Muscle strength and flexibility tests found the right quadratus lumborum was tighter than the left. Deep abdominal strength test was weak and couldn’t hold posture for more than 1 minute. Also, his hip flexors and quads were tight bilaterally.

Hip Special Tests: including quadrant test of the right hip he reported pain into the hip joint, Also FADDIR’s test again reported pain in the ball and socket joint but also pain into the groin. This all fits with the x-ray showing a bony spur in the hip joint. Despite pain at the end of hip flexion and adduction the hip felt smooth in other movements with no pain reported. This was a good sign that he could tolerate a position on the bike that didn’t go beyond 120 degrees of hip flexion.

Physiotherapy Treatment: I prescribed a strength and flexibility programme for the above symptoms which I will review in 6 weeks time to see if on testing they are helping both his muscle function but also avoiding his lower back and right hip pain. I also advised on how to avoid the aggravating positions for both his lower back and hip when off the bike. Of course, in some situations hip flexion can’t be avoided but instead controlled with improved awareness of how he is performing the movement and what muscle groups he is using.

The Bike Fit: Found his saddle was too high by 1cm and angled up both of which was closing up the hip joint and further aggravating his hip pain when he tries to reach for the bars. This was also excessive lumbar rotation (side to side movement) confirming the saddle was too high and the weakness in his core muscles.

The Leomo Pre Fit Test found there was also asymmetry when comparing the left to right foot angular ranges. This presented as the right foot plantar flexing more to compensate for the left leg being longer.

Changes To Bike Set up: saddle down 1cm to open up his hips and allow his hamstrings to innovate as they were working out of range. The saddle was angled down to op up the hips. I also shortened and raised the handlebar stem to both open up his hips and take the strain off his lower back trying to hold a low front end. Last but not least I fitted a shim under the right cleat which improved the symmetry between his left and right foot angular ranges as found on the Leomo post fit test.

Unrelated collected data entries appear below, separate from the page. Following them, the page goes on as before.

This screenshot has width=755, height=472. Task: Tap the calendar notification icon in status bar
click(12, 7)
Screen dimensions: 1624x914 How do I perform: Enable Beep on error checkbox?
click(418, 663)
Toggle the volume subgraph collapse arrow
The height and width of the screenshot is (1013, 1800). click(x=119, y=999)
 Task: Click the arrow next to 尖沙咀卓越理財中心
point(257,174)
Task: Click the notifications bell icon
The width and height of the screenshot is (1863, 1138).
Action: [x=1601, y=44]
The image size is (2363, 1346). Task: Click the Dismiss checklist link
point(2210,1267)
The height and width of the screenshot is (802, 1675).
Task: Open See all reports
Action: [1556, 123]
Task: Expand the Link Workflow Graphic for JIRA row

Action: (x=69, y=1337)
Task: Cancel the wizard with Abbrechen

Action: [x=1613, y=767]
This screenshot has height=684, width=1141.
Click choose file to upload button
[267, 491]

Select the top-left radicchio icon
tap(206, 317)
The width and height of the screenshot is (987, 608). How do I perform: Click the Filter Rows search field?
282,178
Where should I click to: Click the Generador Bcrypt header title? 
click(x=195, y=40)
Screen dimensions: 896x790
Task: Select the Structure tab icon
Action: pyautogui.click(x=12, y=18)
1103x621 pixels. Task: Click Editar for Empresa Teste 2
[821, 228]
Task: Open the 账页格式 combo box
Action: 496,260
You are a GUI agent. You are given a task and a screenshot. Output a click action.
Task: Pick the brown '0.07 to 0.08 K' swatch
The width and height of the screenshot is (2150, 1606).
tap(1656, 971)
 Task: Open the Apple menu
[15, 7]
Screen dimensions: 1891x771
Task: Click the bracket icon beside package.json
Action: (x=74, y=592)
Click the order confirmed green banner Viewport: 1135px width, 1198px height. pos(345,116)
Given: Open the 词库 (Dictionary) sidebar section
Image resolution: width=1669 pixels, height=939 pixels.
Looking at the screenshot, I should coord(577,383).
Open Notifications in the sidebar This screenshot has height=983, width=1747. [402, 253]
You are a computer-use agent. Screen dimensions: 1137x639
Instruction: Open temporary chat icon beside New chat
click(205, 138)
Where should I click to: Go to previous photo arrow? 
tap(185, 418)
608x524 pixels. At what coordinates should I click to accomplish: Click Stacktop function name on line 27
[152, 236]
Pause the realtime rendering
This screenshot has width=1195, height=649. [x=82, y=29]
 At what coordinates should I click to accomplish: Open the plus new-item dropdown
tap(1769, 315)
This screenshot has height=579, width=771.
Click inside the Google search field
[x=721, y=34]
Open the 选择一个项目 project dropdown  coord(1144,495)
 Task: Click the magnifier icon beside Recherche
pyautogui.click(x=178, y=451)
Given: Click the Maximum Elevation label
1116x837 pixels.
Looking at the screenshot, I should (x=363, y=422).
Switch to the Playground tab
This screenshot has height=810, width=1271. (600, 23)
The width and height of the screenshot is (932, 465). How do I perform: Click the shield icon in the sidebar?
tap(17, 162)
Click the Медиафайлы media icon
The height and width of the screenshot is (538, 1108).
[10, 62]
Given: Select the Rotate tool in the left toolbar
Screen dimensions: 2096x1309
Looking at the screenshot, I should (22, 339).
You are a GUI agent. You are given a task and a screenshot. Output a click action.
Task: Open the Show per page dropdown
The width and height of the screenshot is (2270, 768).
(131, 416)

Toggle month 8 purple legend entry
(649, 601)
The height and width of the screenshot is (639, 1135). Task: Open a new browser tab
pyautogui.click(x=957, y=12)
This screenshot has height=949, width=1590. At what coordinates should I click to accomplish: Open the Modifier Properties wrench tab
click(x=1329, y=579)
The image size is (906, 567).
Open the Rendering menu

Follow-up Appointment: He reported the hip pain had resolved with the new bike setup. Also, he felt more power through the right leg as he can drive his heal through the bottom of the pedal stroke. He also reports the lower back pain is improving and doesn’t come on until much later in the ride. Importantly the numbness in his right foot had resolved. He can use his core muscles to hold a more neutral spine and because of that he is less reliant on his leg muscles which previously were always sore after a ride.


Reviewing his exercise programme, I found he had improved in holding a neutral spine with a core strength test and the range of his muscles like the hip flexors had improved his flexibility. This showed the targeted exercises were working both by what he was reporting and on testing. However as always with a strength and conditioning programme and when considering postural lower back pain there is definitely room for improvement which we would follow up on again in 3 months time.

It will be interesting to see if he can avoid hip pain in the long term with what sounds like early osteoarthritis but by avoiding the above aggravating factors, he can avoid a total hip replacement as suggested by his surgeon.


The long-term plan is to continue to optimise his bike position and physiotherapy treatment plan. It is likely that the hip will become more limited in its range of movement if the osteoarthritis worsens and, in that case, a more elevated position could be offered, if not on his road bike, then a mountain bike could be the alternative.